The statistics revealed that 32 advisers left the industry in the week to 5 November, while 27 switched dealer groups and just three new advisers joined, for a net loss of 29 advisers. The new data follows a recent ifa poll that revealed around 49 per cent of advisers had plans to switch licensees this year.
The institutions as well as mid-tier licensees were the biggest losers in the first week of the month, with AMP losing seven advisers, bringing the wealth giant down to just 911 remaining advisers from 1,414 in December 2018.
The CountPlus-owned Count Financial also lost six advisers, marking a significant loss since its transition from Commonwealth Bank ownership, from 413 advisers in December 2018 to 241 in November 2020.
Synchron lost four advisers over the week to 5 November, with its overall numbers remaining essentially flat from 507 advisers in December 2018 to 518 currently. Meanwhile, Commonwealth Financial Planning also continued to shrink, losing four advisers over the week with its total numbers now down to 230 advisers.
However other mid-tier advice groups continued to grow, with Sequoia-owned licensee Interprac adding three new advisers over the week, although its numbers were relatively unchanged on a longer-term basis, increasing from 308 in December 2018 to 316 currently.
TAL-aligned Affinia Financial Advisers added two new advisers, capping off a period of strong growth with the group increasing its numbers from 162 two years ago to 199 in November. Boutique licensee Finchley & Kent also added three advisers during the first week of the month.
As the move away from the large institutions continued, Adviser Ratings founder Angus Woods pointed to super funds as a key way for small business advisers to link up to new clients and tap into strong demand for advice following the upheaval of the COVID pandemic.
“Super funds have a massive role to play in advice and they’re starting to encroach on where the banks left as a lot of members start to reach retirement age, especially Baby Boomers,” Mr Woods said.
“You’re going to start to see more complex advice coming into play for a lot of members, so the move from intra fund to complex advice is a massive opportunity for advisers to start partnering up with super funds.
“I think all the funds at the moment have a significant role to play and there’s going to be a jostling across the board in terms of what that looks like for advisers and consumers.”

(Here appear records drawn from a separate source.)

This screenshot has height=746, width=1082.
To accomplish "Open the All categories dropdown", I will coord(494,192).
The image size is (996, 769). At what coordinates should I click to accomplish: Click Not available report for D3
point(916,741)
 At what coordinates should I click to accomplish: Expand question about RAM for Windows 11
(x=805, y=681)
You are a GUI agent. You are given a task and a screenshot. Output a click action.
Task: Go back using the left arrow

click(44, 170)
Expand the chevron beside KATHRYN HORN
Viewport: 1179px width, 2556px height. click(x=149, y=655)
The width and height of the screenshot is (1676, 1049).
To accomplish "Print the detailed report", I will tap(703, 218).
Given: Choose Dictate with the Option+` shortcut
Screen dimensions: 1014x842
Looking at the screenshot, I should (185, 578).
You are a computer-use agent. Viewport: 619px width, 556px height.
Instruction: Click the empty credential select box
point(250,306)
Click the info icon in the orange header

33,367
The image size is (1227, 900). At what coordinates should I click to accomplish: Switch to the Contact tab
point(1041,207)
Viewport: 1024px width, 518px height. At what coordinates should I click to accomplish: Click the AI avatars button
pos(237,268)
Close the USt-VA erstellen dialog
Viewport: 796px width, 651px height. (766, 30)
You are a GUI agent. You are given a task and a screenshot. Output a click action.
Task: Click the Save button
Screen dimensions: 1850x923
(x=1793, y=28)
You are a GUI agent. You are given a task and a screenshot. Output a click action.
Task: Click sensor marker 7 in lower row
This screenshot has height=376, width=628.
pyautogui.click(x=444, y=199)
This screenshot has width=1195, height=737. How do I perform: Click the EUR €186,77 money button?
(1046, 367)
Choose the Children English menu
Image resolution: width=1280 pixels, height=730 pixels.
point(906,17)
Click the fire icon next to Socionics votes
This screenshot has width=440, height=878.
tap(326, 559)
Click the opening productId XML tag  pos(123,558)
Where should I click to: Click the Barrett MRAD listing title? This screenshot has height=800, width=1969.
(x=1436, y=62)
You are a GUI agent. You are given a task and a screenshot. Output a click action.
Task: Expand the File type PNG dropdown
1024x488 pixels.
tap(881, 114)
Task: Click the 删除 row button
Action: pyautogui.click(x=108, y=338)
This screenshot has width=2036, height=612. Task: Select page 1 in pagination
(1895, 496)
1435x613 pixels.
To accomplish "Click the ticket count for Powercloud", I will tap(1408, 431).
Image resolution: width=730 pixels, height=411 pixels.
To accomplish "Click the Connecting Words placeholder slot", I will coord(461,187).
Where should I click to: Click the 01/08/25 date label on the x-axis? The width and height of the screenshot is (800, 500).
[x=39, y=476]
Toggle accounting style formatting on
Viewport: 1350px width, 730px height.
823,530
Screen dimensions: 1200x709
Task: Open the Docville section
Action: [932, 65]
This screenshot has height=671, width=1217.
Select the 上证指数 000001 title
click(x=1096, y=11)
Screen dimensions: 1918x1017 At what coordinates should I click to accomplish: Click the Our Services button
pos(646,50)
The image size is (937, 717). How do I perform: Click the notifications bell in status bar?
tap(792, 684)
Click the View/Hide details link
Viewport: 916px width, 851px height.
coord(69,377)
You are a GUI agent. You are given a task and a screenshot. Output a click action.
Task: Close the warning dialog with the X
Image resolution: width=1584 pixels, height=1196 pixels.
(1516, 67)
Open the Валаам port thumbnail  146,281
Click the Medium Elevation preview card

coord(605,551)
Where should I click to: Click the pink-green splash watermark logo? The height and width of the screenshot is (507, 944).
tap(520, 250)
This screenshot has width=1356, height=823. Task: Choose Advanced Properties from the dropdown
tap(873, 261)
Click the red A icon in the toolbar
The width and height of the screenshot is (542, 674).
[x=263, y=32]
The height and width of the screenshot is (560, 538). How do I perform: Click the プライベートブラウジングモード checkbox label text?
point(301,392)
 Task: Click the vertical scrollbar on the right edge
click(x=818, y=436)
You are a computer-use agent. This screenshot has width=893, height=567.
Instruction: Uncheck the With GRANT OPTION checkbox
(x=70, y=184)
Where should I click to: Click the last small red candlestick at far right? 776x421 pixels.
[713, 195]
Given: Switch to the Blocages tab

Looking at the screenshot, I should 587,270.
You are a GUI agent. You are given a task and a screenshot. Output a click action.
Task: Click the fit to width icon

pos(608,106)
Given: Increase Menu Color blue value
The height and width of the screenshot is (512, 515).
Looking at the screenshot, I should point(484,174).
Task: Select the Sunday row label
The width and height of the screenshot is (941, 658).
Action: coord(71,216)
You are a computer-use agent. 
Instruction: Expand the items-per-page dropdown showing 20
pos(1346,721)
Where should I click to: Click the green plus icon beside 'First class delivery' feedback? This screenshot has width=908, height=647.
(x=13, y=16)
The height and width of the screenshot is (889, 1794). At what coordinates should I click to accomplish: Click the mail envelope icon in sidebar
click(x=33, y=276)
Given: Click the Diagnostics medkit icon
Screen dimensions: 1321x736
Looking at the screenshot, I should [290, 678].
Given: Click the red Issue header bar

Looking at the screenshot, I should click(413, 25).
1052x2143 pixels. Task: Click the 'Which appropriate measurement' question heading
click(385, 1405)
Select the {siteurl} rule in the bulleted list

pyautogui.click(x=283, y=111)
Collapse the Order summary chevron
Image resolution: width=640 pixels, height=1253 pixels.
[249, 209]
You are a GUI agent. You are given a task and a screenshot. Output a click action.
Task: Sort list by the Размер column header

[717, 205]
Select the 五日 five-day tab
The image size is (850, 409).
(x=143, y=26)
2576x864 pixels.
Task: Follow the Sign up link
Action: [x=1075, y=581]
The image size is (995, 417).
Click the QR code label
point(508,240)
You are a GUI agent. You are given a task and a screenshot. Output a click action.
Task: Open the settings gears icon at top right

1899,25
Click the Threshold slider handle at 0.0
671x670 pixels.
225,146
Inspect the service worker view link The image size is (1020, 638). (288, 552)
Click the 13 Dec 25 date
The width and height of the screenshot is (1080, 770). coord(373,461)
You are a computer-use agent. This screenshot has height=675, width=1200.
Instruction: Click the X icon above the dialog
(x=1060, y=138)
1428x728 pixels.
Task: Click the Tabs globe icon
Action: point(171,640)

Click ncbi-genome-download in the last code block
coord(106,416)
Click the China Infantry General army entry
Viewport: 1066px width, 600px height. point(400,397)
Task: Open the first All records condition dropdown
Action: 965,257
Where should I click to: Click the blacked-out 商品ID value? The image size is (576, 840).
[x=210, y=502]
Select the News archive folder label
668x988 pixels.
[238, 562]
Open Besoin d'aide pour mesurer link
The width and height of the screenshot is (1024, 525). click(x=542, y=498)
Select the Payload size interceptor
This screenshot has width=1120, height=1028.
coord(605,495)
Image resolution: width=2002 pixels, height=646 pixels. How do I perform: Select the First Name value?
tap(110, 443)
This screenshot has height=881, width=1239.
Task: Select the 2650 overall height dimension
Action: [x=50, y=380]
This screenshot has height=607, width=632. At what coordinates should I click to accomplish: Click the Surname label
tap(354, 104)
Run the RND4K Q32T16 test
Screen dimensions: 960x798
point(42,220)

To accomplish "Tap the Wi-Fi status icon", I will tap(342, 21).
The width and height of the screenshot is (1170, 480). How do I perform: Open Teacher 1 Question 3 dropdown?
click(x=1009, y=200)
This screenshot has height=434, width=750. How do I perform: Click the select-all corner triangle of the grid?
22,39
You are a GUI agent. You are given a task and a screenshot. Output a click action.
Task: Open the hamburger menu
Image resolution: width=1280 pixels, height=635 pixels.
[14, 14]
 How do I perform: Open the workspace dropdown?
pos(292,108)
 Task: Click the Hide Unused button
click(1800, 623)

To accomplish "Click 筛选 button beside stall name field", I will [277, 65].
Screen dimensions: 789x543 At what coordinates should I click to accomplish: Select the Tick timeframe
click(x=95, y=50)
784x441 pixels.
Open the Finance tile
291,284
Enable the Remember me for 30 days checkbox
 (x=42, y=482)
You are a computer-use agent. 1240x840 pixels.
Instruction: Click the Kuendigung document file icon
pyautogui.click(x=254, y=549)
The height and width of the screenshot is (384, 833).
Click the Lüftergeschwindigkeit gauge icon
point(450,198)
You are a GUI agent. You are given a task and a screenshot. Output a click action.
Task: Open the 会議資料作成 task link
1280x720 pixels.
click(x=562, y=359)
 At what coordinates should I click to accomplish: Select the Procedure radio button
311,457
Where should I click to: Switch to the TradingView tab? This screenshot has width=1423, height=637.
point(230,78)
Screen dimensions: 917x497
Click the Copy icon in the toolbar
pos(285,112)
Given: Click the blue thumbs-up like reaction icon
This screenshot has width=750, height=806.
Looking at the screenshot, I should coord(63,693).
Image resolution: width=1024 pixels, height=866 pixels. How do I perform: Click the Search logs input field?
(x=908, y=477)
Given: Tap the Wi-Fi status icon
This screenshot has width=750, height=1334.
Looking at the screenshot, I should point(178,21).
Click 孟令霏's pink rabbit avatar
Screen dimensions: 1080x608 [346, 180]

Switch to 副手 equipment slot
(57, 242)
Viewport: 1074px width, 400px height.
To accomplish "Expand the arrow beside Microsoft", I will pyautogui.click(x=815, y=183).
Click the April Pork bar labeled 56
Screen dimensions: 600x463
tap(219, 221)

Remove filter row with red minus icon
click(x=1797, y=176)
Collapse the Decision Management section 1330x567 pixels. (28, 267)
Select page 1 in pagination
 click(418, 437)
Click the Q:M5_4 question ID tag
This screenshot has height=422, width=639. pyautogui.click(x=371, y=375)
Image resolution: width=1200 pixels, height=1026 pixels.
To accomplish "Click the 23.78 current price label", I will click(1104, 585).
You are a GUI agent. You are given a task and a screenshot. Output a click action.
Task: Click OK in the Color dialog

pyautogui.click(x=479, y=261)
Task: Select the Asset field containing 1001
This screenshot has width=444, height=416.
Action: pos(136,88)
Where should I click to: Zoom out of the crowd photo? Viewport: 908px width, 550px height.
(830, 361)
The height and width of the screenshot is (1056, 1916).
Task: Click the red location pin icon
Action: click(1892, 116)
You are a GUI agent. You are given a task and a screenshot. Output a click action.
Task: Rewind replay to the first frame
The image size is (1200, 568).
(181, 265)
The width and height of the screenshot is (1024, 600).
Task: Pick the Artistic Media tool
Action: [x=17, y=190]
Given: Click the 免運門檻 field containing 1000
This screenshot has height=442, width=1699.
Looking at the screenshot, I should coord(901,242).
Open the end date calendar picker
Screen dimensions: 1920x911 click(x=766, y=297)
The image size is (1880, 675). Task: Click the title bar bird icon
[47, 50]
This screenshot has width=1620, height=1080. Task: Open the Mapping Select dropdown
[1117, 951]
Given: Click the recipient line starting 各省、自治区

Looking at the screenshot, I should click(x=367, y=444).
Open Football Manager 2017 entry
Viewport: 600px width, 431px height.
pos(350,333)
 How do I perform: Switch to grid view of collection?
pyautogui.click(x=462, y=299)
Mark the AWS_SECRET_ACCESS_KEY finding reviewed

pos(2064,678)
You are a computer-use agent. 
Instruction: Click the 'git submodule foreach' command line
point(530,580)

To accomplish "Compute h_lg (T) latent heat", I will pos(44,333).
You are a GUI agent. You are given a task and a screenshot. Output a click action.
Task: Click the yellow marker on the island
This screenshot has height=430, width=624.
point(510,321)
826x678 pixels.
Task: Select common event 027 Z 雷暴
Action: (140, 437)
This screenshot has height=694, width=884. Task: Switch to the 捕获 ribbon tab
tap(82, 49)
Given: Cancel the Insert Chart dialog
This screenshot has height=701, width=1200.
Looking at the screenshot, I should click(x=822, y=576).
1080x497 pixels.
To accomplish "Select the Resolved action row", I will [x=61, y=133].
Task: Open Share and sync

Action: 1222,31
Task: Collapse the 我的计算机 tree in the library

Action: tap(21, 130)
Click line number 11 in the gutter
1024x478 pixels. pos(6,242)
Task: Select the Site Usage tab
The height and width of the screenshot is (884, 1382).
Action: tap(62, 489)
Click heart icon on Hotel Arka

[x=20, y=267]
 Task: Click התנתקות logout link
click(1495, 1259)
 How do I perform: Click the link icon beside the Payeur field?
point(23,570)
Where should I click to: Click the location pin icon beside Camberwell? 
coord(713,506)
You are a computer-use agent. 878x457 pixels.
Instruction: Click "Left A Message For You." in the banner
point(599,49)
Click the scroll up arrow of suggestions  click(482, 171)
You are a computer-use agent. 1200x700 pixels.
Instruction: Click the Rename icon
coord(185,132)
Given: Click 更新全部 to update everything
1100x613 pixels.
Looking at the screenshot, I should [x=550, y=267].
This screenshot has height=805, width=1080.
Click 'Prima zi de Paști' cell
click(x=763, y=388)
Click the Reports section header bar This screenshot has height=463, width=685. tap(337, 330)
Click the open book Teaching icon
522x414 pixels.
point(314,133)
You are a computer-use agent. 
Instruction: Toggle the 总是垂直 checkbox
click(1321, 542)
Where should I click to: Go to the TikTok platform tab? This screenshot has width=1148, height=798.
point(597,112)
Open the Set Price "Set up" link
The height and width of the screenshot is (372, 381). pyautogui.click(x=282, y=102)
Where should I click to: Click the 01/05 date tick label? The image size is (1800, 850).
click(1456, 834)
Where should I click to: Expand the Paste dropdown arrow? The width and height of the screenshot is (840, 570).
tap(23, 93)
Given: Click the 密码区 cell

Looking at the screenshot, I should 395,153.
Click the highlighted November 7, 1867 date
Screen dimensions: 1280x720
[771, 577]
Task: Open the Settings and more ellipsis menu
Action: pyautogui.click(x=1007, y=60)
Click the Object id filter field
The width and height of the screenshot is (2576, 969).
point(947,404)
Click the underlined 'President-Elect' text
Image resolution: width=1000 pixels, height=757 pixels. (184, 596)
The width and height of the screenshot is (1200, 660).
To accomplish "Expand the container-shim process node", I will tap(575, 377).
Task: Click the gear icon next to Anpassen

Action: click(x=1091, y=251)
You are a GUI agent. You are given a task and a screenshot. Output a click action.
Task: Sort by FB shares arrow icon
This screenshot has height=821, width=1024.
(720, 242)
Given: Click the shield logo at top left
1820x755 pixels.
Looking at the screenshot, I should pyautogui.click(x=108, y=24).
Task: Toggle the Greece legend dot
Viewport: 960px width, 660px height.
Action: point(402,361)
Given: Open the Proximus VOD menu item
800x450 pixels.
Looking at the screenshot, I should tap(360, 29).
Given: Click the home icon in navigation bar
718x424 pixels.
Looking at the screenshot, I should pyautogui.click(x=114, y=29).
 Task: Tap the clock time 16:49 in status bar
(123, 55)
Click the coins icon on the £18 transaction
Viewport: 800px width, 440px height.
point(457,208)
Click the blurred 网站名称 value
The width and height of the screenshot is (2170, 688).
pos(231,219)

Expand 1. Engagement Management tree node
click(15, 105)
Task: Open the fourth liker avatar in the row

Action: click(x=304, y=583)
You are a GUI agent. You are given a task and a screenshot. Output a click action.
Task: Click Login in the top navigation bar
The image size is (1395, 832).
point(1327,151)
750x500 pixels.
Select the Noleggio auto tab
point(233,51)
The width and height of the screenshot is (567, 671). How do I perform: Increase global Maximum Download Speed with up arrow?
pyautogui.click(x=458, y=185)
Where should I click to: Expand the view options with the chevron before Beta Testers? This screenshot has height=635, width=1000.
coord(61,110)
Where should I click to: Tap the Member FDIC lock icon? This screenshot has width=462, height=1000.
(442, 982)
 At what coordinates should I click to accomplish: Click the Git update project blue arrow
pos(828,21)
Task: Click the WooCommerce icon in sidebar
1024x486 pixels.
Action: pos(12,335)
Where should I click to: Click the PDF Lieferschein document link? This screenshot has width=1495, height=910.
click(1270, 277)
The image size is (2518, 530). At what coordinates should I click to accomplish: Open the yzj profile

Boutique advisers everywhere now as the big banks and industry funds back away. A shrinking pool of quality advisers servicing a shrinking pool of clients that can actually afford to pay. How does one “partner up” with a super fund? Do you mean like the deal with FPA and CBus? Provide advice to our members but do not even think about switching out of our super fund or considering alternative options or you’ll be struck off the list. We’ll let you charge an advice fee to the super fund, but no-one else can, not even a more qualified and experienced adviser.
Super funds don’t want to employ licensed advisers who are subject to disclosure, BID, and the FASEA Code. They prefer to use unlicensed sales people to give “general advice”, using the super fund employees regulatory exemption.
Good to see Finchley and Kent get a mention.
More good news to follow.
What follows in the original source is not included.